# WORK ITEM:
In your copy, reproduce the entries exactly as they are, minus the images.

# DATA TO EXAMINE:
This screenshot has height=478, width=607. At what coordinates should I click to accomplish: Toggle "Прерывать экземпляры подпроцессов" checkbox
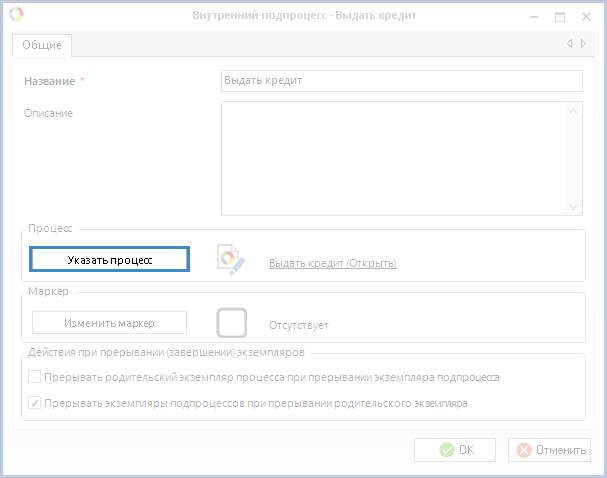point(35,404)
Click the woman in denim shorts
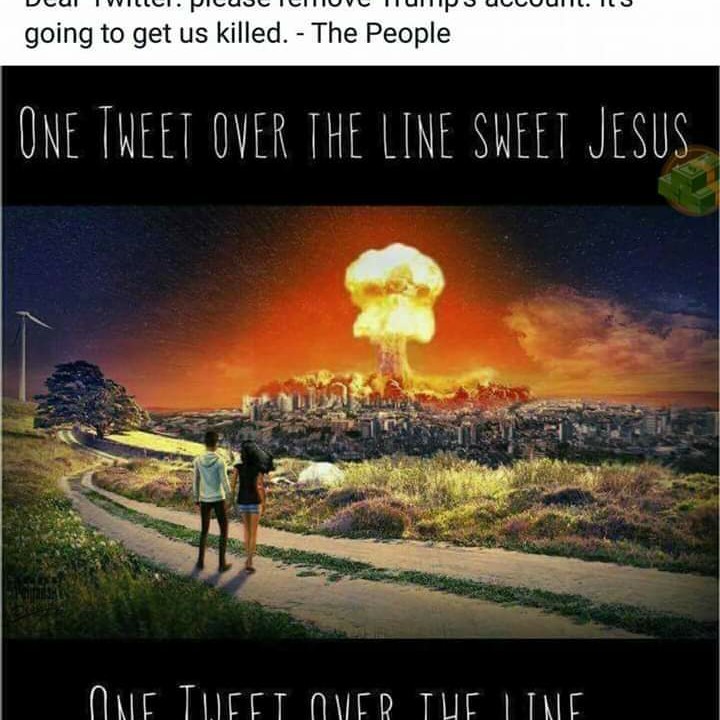This screenshot has height=720, width=720. click(251, 505)
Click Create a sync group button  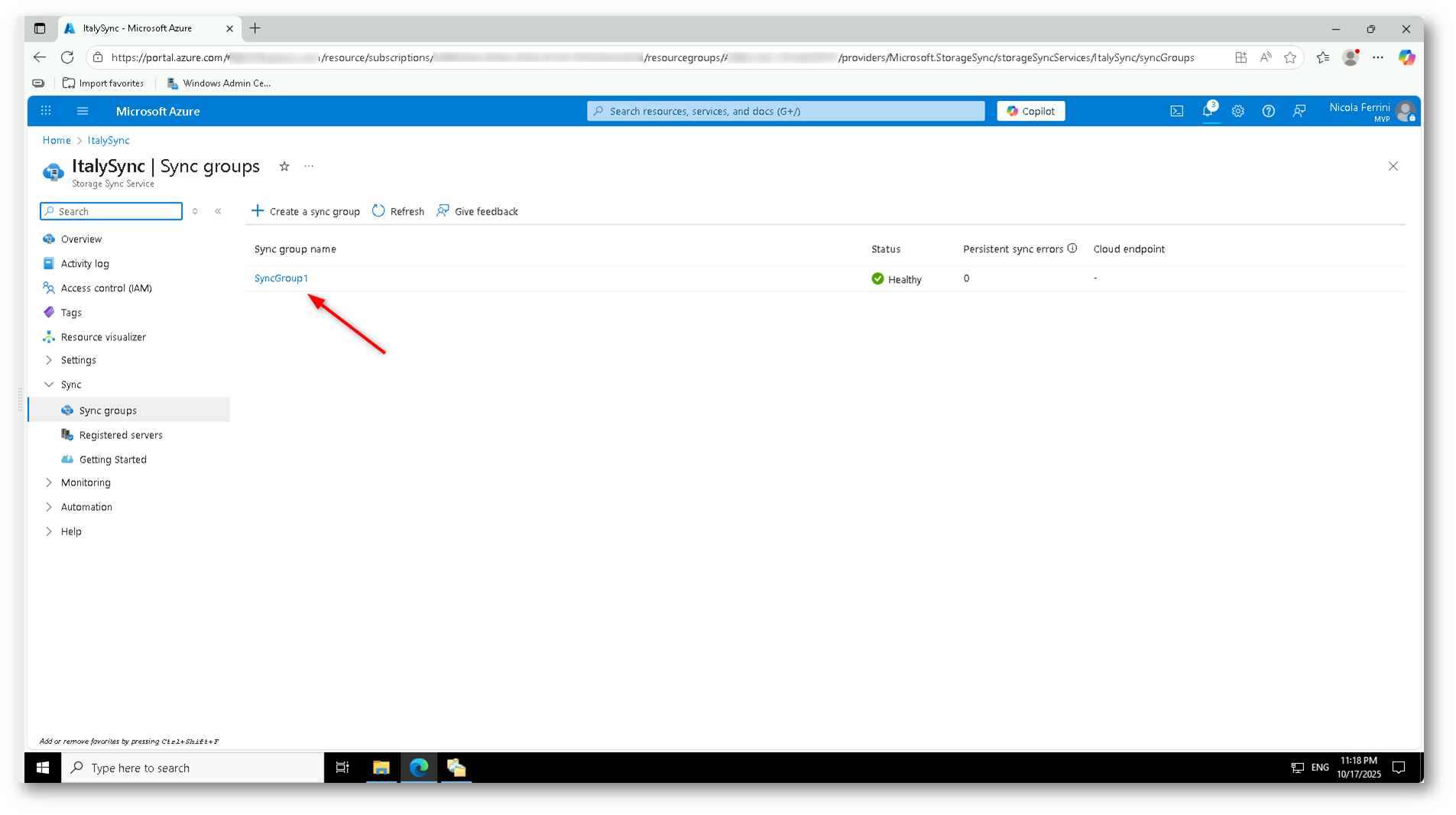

# ANSWER BELOW:
This screenshot has height=478, width=607. At what coordinates should I click to accomplish: Toggle "Прерывать экземпляры подпроцессов" checkbox
point(35,404)
Click the woman in denim shorts
This screenshot has height=720, width=720. click(251, 505)
Click Create a sync group button  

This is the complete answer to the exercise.